The knowledge component of SCT addresses the fact that skills-based health education includes both content and skill knowledge because students need to know and understand certain concepts before they can apply them in their own lives and/or demonstrate their learning in the classroom. Skills-based health education also helps students develop self-efficacy through the opportunity for skill practice and evaluation of their skill performance. These opportunities also allow for teaching and learning regarding the attitudes and beliefs of certain health behaviors (both health-enhancing and risky behaviors) and the potential effects (or outcomes) of performing a certain skill or health behavior. Skills-based health education offers the opportunity for that type of learning to occur.
Lastly, certain skills included in the standards, specifically: goal-setting, analyzing influences, accessing information, and advocating for self and others, can help students learn to set goals and recognize facilitators and impediments in their lives. Goals along with facilitators and impediments are the remaining two determinants of health behavior according to SCT (14, 21). In addition to the research that supports the use of skills-based health education, SCT supplies a theoretical framework which furthers the case for skills-based health education.
In addition, unlike a traditional approach to health education, a skills-based approach also addresses multiple components of an ecological approach to health promotion as well as provides opportunities to use principles of effective public health campaigning such as social influences, targeted messages, branding, etc. This approach to health education is directly supported by SCT but also includes many opportunities to bring in core components of other health behavior theories and public health approaches.
Defense of Intervention 3: Provides a New Frame
Shifting from a traditional approach to health education to a skills-based health approach provides an opportunity to reframe the discussion from trying to justify why an approach which is not support by research or public health best practice (traditional) really does belong in schools – really! Instead, health education can be framed as an engaging, relevant, current and research-based approach which combines research and best practice from education and public health to meet the needs of students.
The frame could be “Students Need Skills” with a core position that a skills-based approach is a core subject that teaches students essential skills which they need in order to be healthy for life. This frame would be a position of strength and could build on some of the key points of the current frames but use them in a more proactive and positive way. It would also weaken the “it doesn’t belong in schools” frame as the core skills included (i.e., goal-setting, decision-making) are all skills included in the 21st century skills framework and are all included in other core subjects. This would change the language used in discussions since the argument would no longer be about who should be providing students with information or whether it belongs in schools, rather it will be that schools are a place where students develop skills that they need to be successful which also supports the relevance and place for a skills-based approach to health education in schools.
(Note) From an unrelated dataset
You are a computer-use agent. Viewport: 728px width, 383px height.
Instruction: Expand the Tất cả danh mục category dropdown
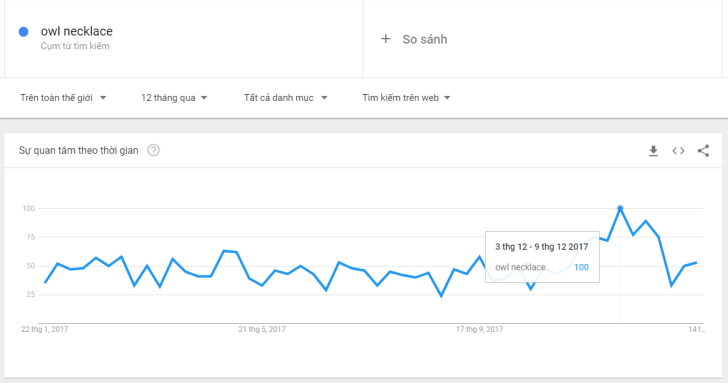tap(286, 98)
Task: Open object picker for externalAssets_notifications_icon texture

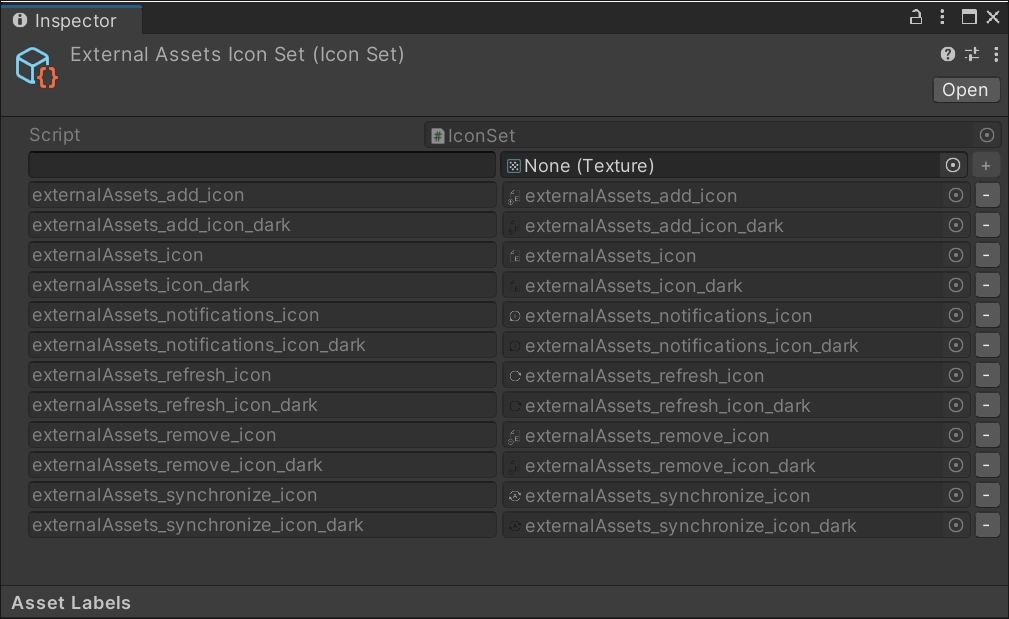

Health education has the potential to be an effective public health intervention which can make an impact on the health of youth. However, the current emphasis on a traditional approach which focuses on disseminating information through a didactic approach is not working. The proposed intervention is a skills-based approach to health education which would address the main critiques of the traditional approach and provide an opportunity for a new frame which will further strengthen the proposed approach.